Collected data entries
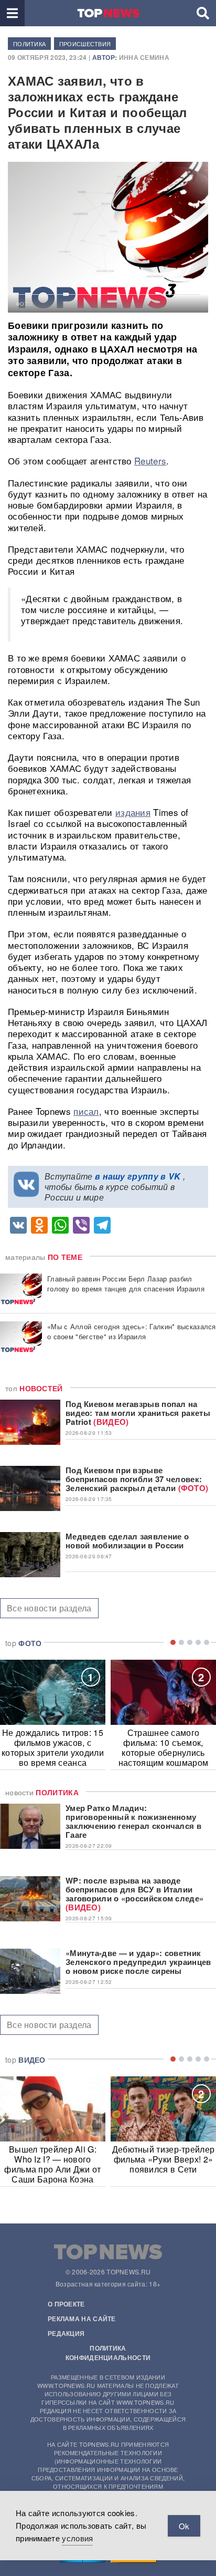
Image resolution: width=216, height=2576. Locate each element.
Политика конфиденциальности (108, 2352)
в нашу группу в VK (137, 1176)
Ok (184, 2525)
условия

> _WORK TO BE COMPLETED_
From the first line to the last, write out the data exactly, dropping any pictures.

> _ANSWER AREA_
Image resolution: width=216, height=2576. Locate each element.
Политика конфиденциальности (108, 2352)
в нашу группу в VK (137, 1176)
Ok (184, 2525)
условия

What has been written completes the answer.